Chile’s competition watchdog, Fiscalía Nacional Económica (FNE), has approved a joint venture between state-run copper major Codelco and SQM, a top lithium producer.
The cooperation, which aims to increase lithium production in the Atacama salt flats, is a key component of Chile’s strategic drive into the thriving battery metal business.
The statement noted that the local FNE regulator’s approval adds to clearances already granted by authorities in the European Union, Brazil, Japan, South Korea, and Saudi Arabia.
However, the deal remains subject to approval from China’s regulator, which is still pending.
Final approvals are still pending from China and the Nuclear Authority
While the FNE’s approval represents major progress, the agreement has not yet been formalised.
Due to lithium’s strategic and radioactive qualities, China’s antitrust authorities and Chile’s nuclear energy commission (CCHEN) continue to demand key regulatory clearances.
Codelco stated that the full agreement is likely to be completed in the second half of 2025, pending the necessary authorisations.
In addition to these challenges, the joint venture has had to negotiate with local indigenous groups, whose lands and resources are inextricably linked to lithium-rich portions of the Atacama Desert.
Codelco chairman Máximo Pacheco expressed hope in the statement, adding that the engagement with Indigenous organisations is “progressing” and that the FNE’s permission verifies that the project is proceeding as planned.
“We’re really satisfied with the decision because it confirms that the tie-up is moving forward as planned,” said Pacheco.
Cornerstone of Chile’s State-led lithium strategy
The joint venture forms the cornerstone of President Gabriel Boric’s bold strategy to bolster state power over Chile’s lithium resources.
The Boric administration has a new public-private lithium production model, with the state front and centre, with companies like Codelco.
It claims this model will allow for environmental supervision and also enable the country to benefit more from increasing global demand for lithium, especially from the electric vehicle and renewable energy storage sectors.
According to a statement released by the company, the joint venture between Codelco and SQM seeks to dramatically increase lithium production in the Atacama salt flats, with a predicted increase of 300,000 tons of lithium carbonate equivalent (LCE) between 2025 and 2030.
From 2031 to 2060, the goal is to maintain annual production levels of 280,000 to 300,000 tons of LCE.
This ambitious growth will be driven by increased process efficiency, the deployment of breakthrough technologies, and operational optimisation—all while adhering to environmental sustainability targets and limiting brine extraction and inland water usage.
Opposition and Legal Challenges from Tianqi
Despite the momentum, the agreement has encountered opposition.

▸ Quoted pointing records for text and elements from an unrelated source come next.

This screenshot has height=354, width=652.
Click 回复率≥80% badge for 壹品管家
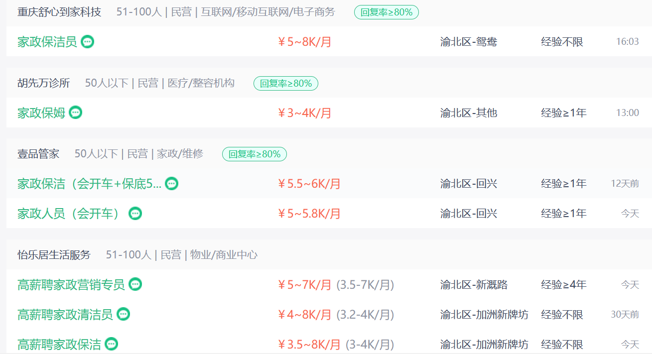[x=255, y=154]
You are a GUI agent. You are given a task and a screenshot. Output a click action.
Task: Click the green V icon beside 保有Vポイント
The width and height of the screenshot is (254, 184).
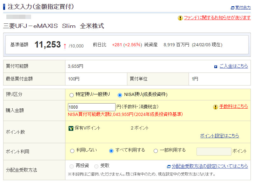point(71,128)
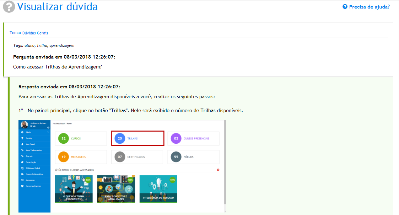399x215 pixels.
Task: Click the gray 07 Certificados circle
Action: 120,156
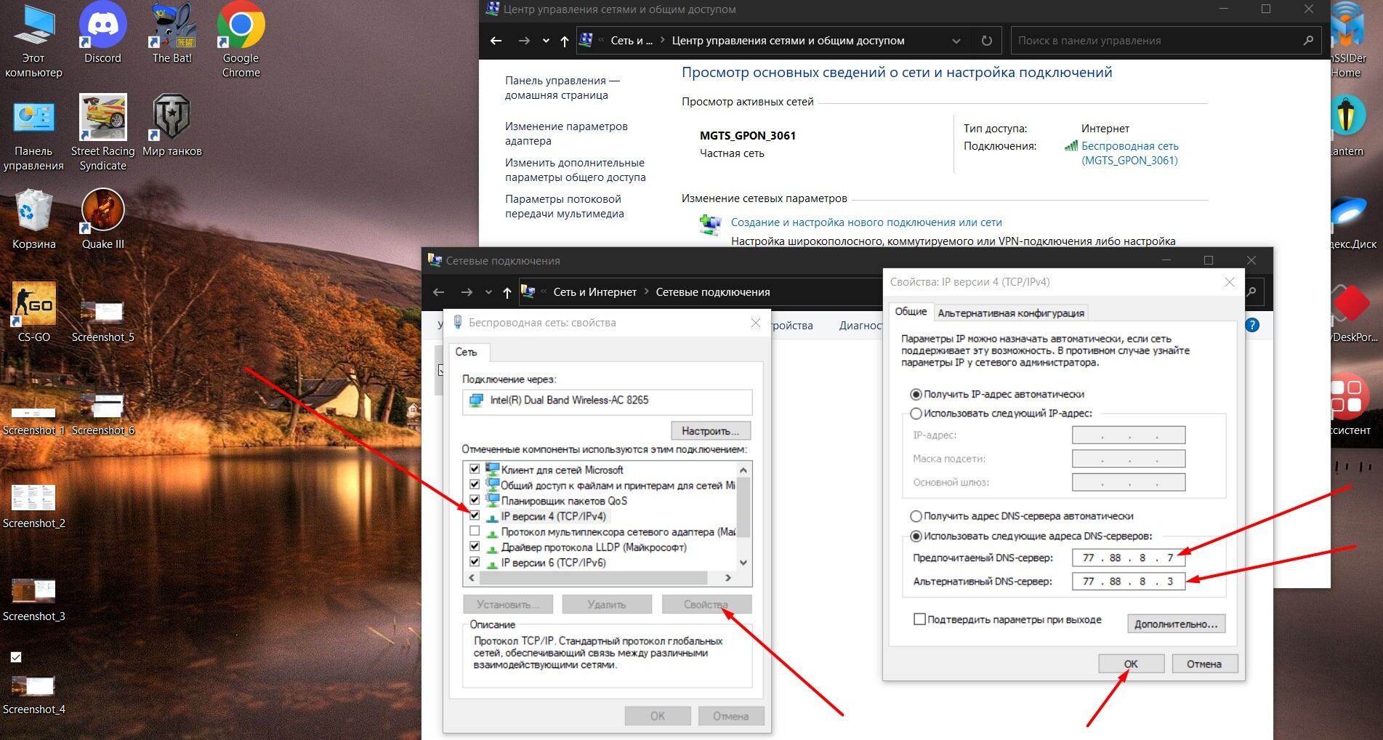Uncheck 'IP версии 6 (TCP/IPv6)' component

click(x=475, y=562)
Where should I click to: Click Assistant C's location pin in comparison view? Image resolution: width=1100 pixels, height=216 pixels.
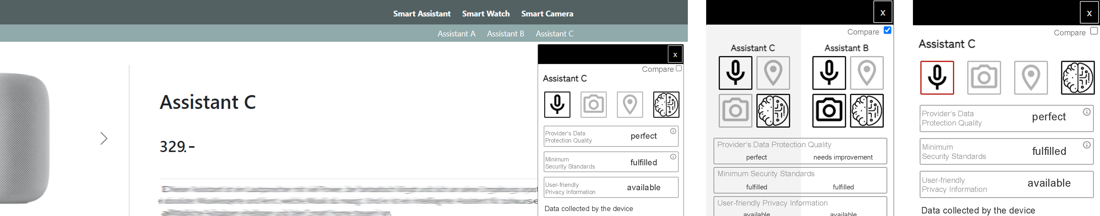[773, 73]
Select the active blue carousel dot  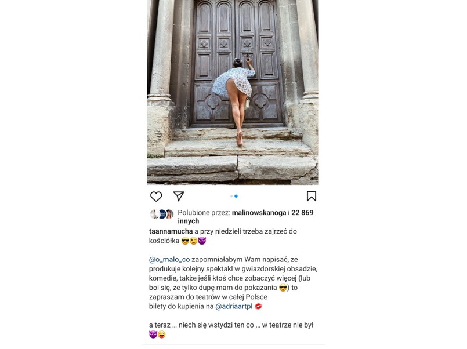[x=236, y=196]
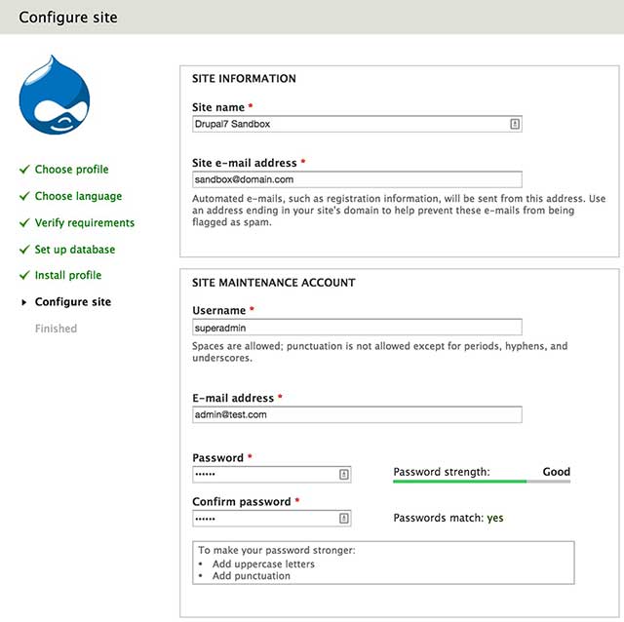Image resolution: width=624 pixels, height=622 pixels.
Task: Select the Verify requirements step
Action: click(x=84, y=223)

Opposition legislators have criticised the state-led strategy as overly interventionist and lacking transparency.
Furthermore, China’s Tianqi Lithium, a key stakeholder in SQM, has filed legal challenges to the transaction, claiming that it will erode shareholder influence and move control from private investors.
These legal and political constraints have threatened to derail or disrupt the deal, but so far, it has continued to go forward.
If completed, the Codelco-SQM collaboration would cement Chile’s position as a prominent player in the world lithium market, second only to Australia in production.